Siete años desde aquel día aciago y no son suficientes. No lo son para borrar por completo de la memoria la conmoción, el espanto, el dolor, las preguntas sin respuesta. Pero tampoco para recordar como es debido a las víctimas directas, a los inocentes –siempre es inocente la víctima del terrorismo– muertos en los trenes, a los heridos, a los que perdieron hijos, hermanos, padres, amigos y conocidos. Ni han bastado siete años para que fragüe en la conciencia de la nación. ¿Nación? España se dividió entonces como en otras ocasiones amargas, que así devinieron momentos crepusculares, instantes en los que el fiel de la balanza se inclina no sólo por la fuerza bruta de los hechos, sino por el comportamiento que emerge en ese trance, por el modo en que se le hace frente. Nada está escrito, no estaba predeterminado, pero volvió a suceder y sucede aún.

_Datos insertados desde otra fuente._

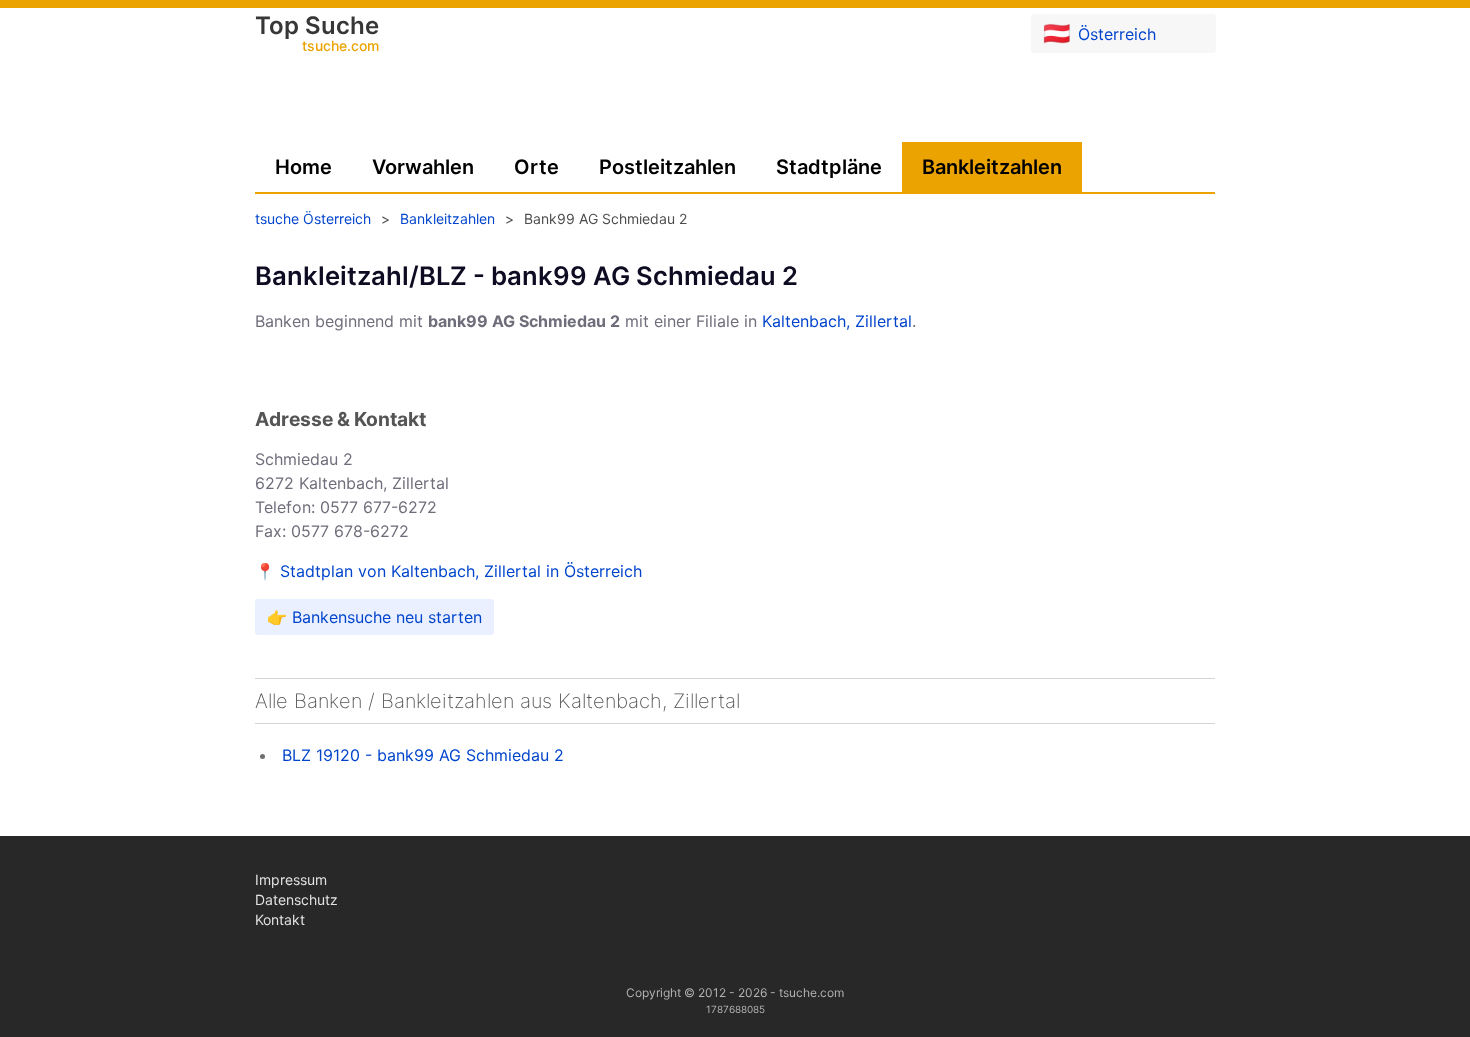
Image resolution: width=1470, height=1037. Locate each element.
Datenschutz (296, 899)
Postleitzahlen (667, 167)
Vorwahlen (423, 167)
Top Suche (317, 35)
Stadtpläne (829, 167)
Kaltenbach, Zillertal (837, 321)
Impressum (291, 879)
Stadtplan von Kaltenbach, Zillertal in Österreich (461, 571)
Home (303, 167)
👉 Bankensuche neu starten (374, 617)
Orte (536, 167)
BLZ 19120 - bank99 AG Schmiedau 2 (423, 755)
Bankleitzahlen (992, 167)
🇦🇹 (1099, 33)
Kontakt (280, 919)
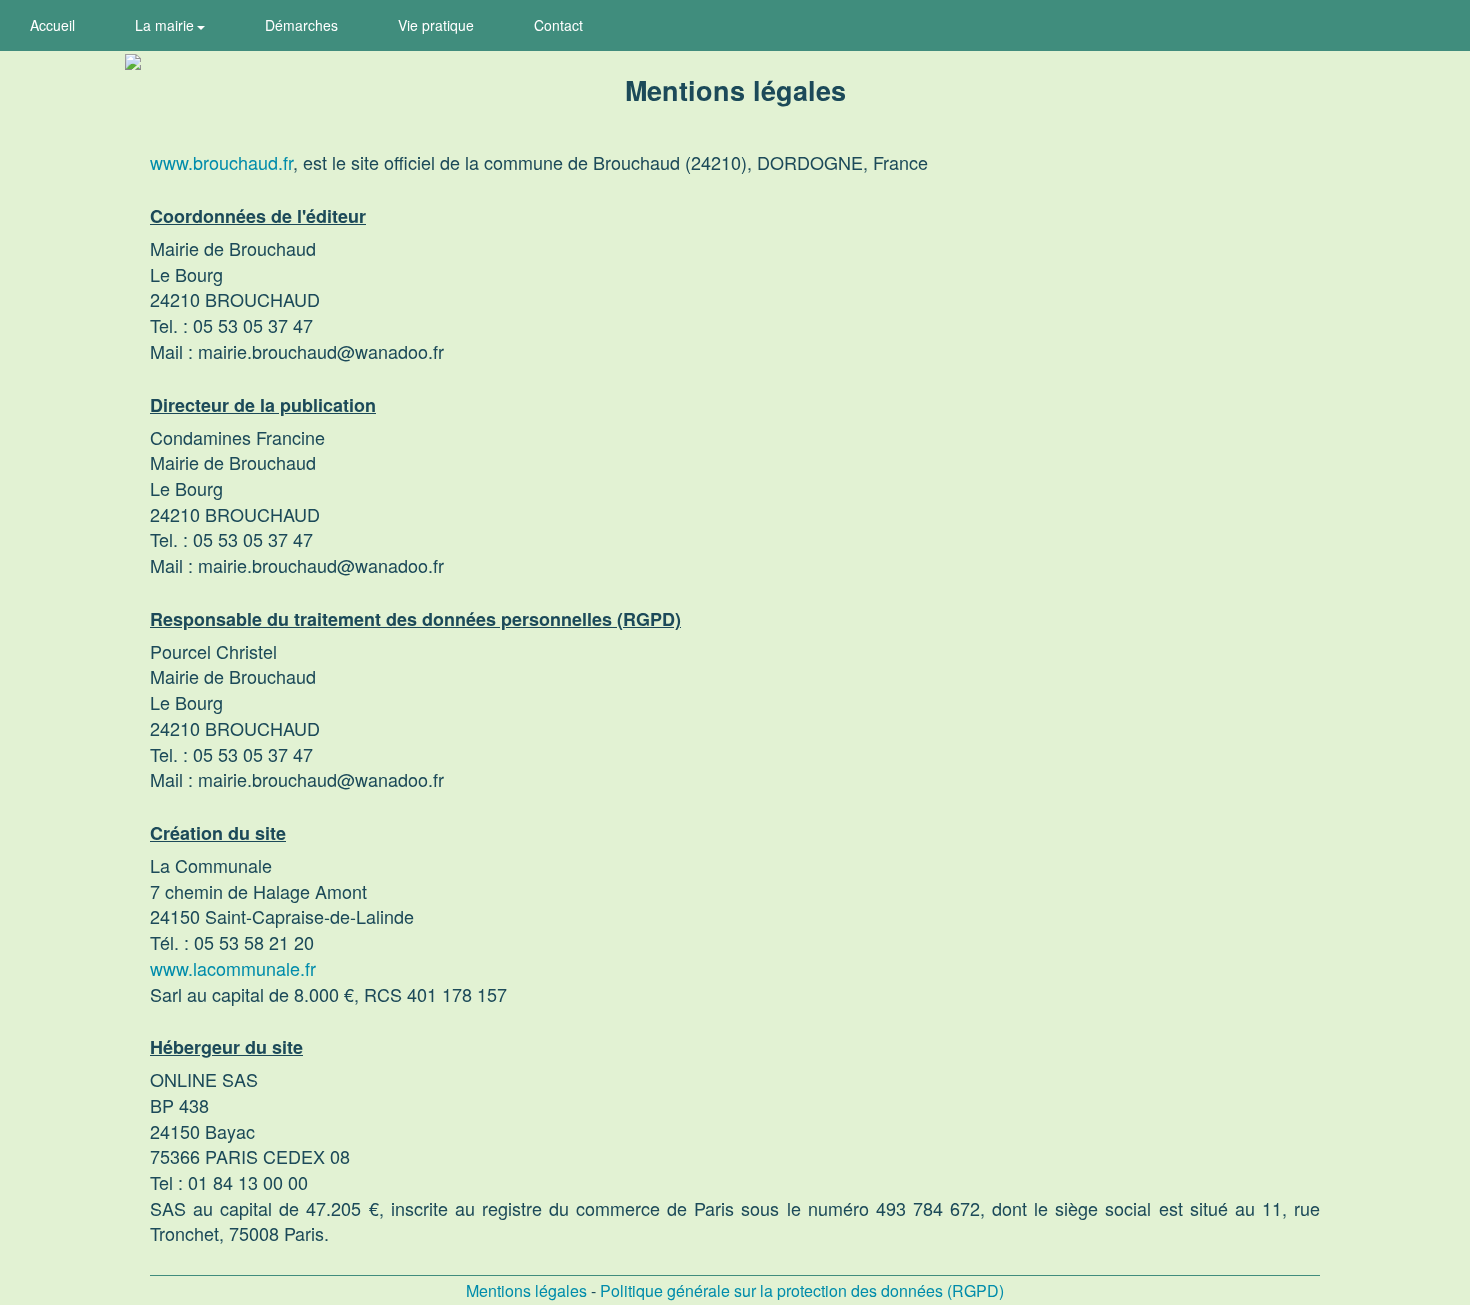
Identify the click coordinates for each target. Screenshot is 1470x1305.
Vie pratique (436, 25)
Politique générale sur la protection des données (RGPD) (802, 1290)
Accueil (52, 25)
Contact (558, 25)
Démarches (301, 25)
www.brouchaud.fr (221, 162)
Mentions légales (526, 1290)
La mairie (166, 25)
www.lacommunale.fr (233, 968)
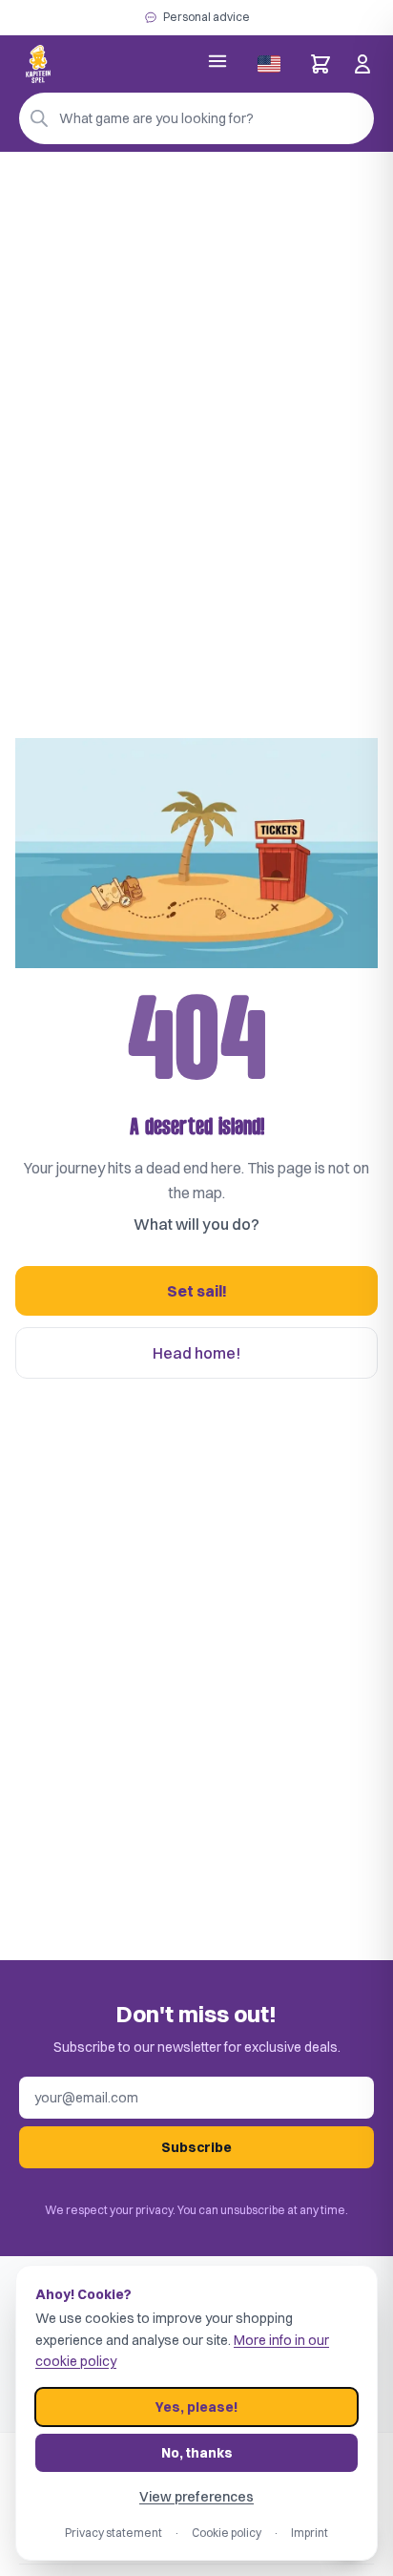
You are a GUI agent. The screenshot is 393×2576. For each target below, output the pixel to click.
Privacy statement (113, 2532)
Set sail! (197, 1290)
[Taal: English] (269, 64)
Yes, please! (196, 2407)
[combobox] (196, 118)
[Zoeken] (39, 118)
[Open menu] (217, 61)
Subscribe (196, 2147)
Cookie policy (226, 2532)
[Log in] (362, 64)
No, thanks (197, 2452)
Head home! (196, 1352)
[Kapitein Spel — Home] (38, 64)
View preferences (196, 2496)
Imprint (309, 2532)
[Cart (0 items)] (320, 64)
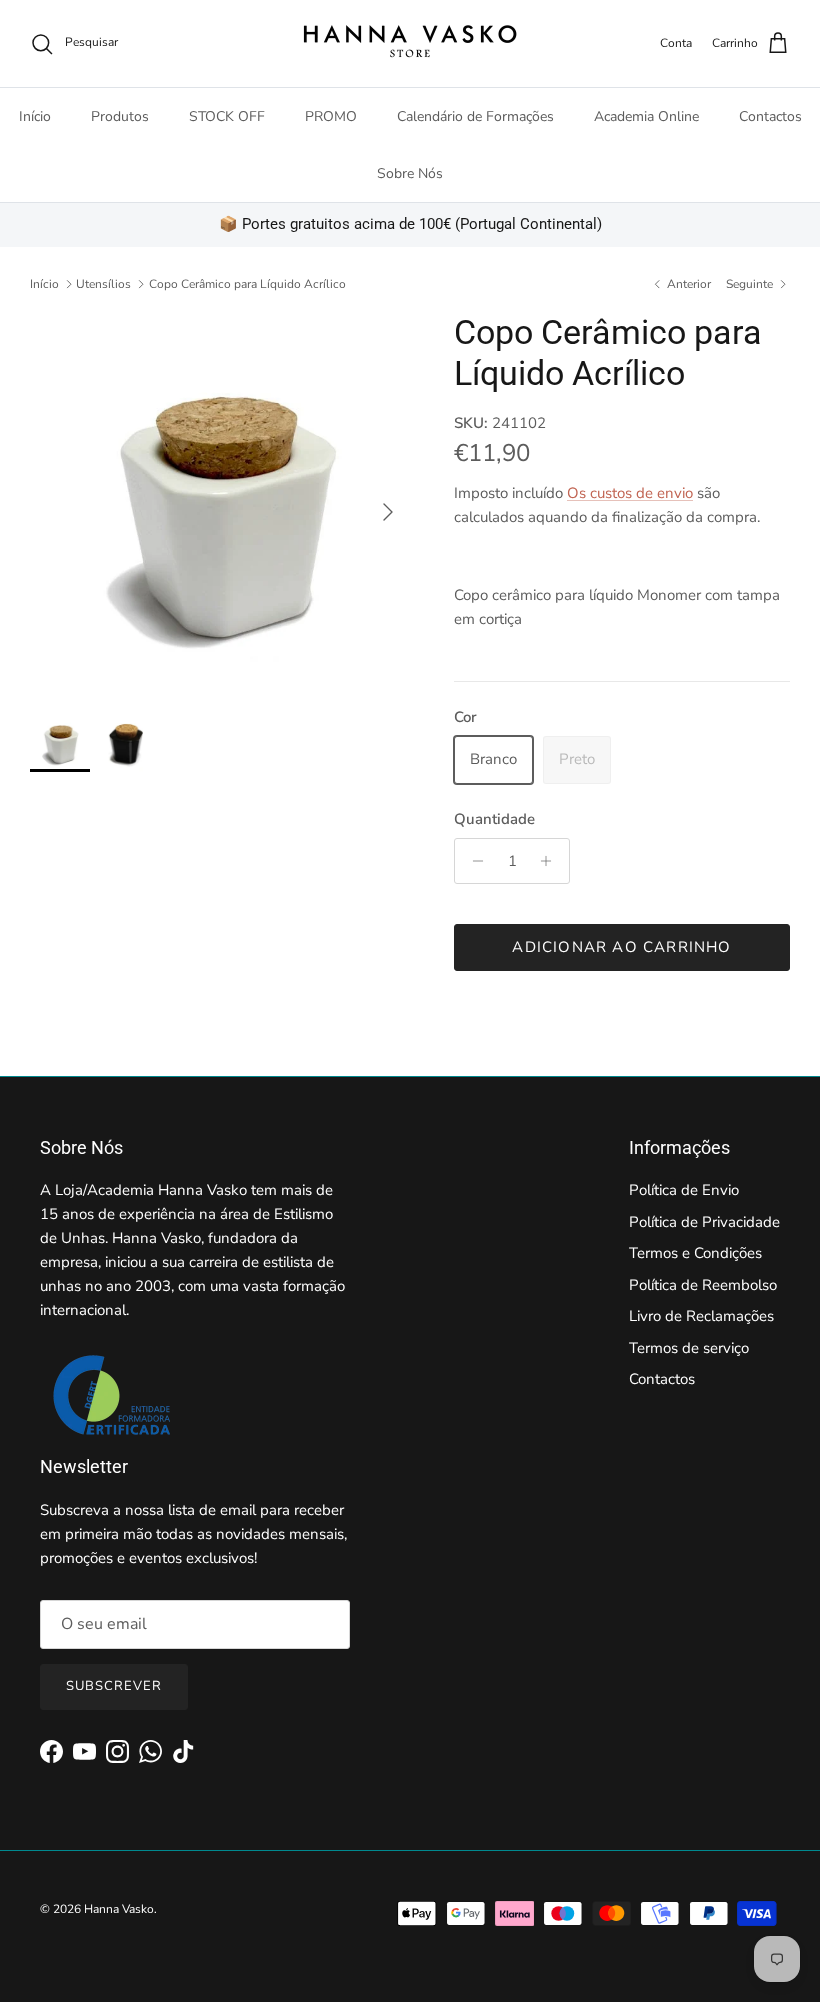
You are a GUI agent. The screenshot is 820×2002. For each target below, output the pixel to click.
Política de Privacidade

Las ceremonias para rendir homenaje a las víctimas, acogerlas y acoger lo ocurrido en la historia y la memoria colectivas, han ido menguando, adelgazando de peso institucional, hasta que han aparecido relegadas a la condición de actos locales. Al menos, Madrid no olvida, cómo podría. Todavía meses después del atentado, se percibían la pesadumbre y un silencio cabizbajo que ahogaba el natural bullicio urbano. Pero incluso a los siete años, minimizados y todo, los actos sirven para marcar distancias. De un lado, Manjón y los suyos inauguran "su" monumento y hacen gala de hostilidad hacia la parte y el partido contrarios. Del otro, los demás hacen sus ofrendas en compañía de pocos representantes institucionales, a tenor de lo anunciado. Aquel mundo de la cultura que tanto buscó y encontró el primer plano durante unos días que debieron ser de llanto y fueron de odio, ha elegido la fecha para dedicarla a Garzón, otro guión para la misma película. Mismos protagonistas y el director que anunció a la prensa internacional que el Gobierno Aznar estaba dando un golpe de Estado. Un cine en blanco y negro.
Vaya panorama, siete años después. Pero qué poco ha cambiado. Es, sin embargo, lo que cabe esperar cuando se carga la culpa de un atentado sobre un Gobierno y se muestra así, con pasmosa naturalidad, la disposición a someterse al terror. De esa indignidad que fue instigada por unos y compartida por tantos, este tenso olvido de muchos.